"Roman-style artichokes"is a typical dish of Roman cuisine. The Romans have been cooking and eating artichokes for centuries, as described in Colummella’s De Rustica and in Pliny the Elder’s Naturalis Historia.
Currently, the carciofo romanesco del Lazio is cultivated in the coastal area North of Rome, between Ladispoli and Civitavecchia.
Traditionally it is prepared “alla romana” (roman style), slowly cooked and seasoned with garlic, parsley, mentuccia, (lesser calamint) salt and olive oil.
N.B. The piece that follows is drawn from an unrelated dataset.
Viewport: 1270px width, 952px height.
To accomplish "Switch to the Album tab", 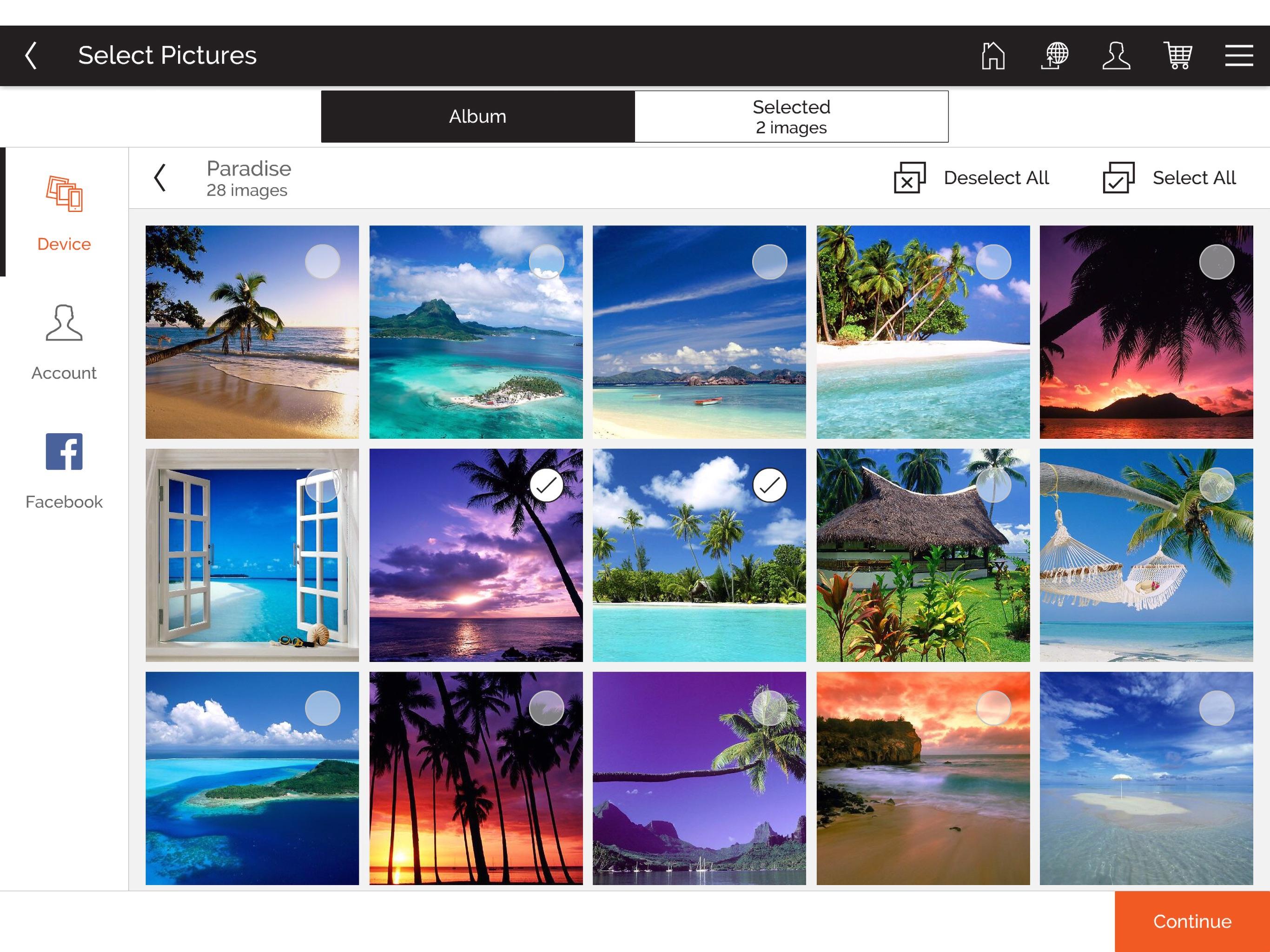I will 478,117.
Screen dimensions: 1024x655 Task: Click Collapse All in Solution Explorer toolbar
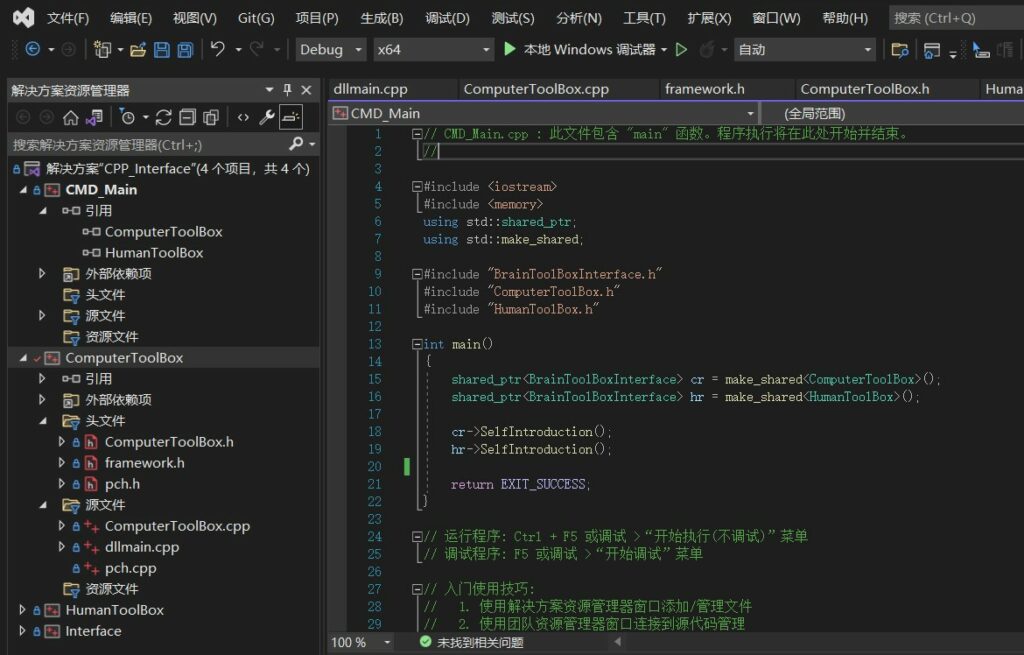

Together with the Carciofi alla giudia (Jewish style), it represents one of the most famous artichoke dishes of the Roman cuisine.
Ingredients: (6 servings)
8 tender artichokes
1 tablespoon finely chopped fresh parsley
1 garlic glove
8 tablespoons extra-virgin olive oil
½ glass of dry white wine
Remove the outer leaves, until you reach the paler ones, and then cut off the hard tips and leave the upper part of the stalk, which should be peeled with a potato peeler to remove the hard outer layer.
Place the artichokes in a bowl with cold water and squeezed lemon juice, to prevent them from turning brown.
Chop the parsley, mint and garlic, then mix them with the salt and pepper.
Open the leaves of artichokes, banging them tips down on the work surface to help, and fill them with a little of the chopped seasoning.
Put the artichokes, upside down in a tall saucepan.
Pour in oil and wine until the artichokes heads are half covered, then add water until they are covered.Leave to cook over a low heat, until the water has completely evaporated (45/50 minutes overall).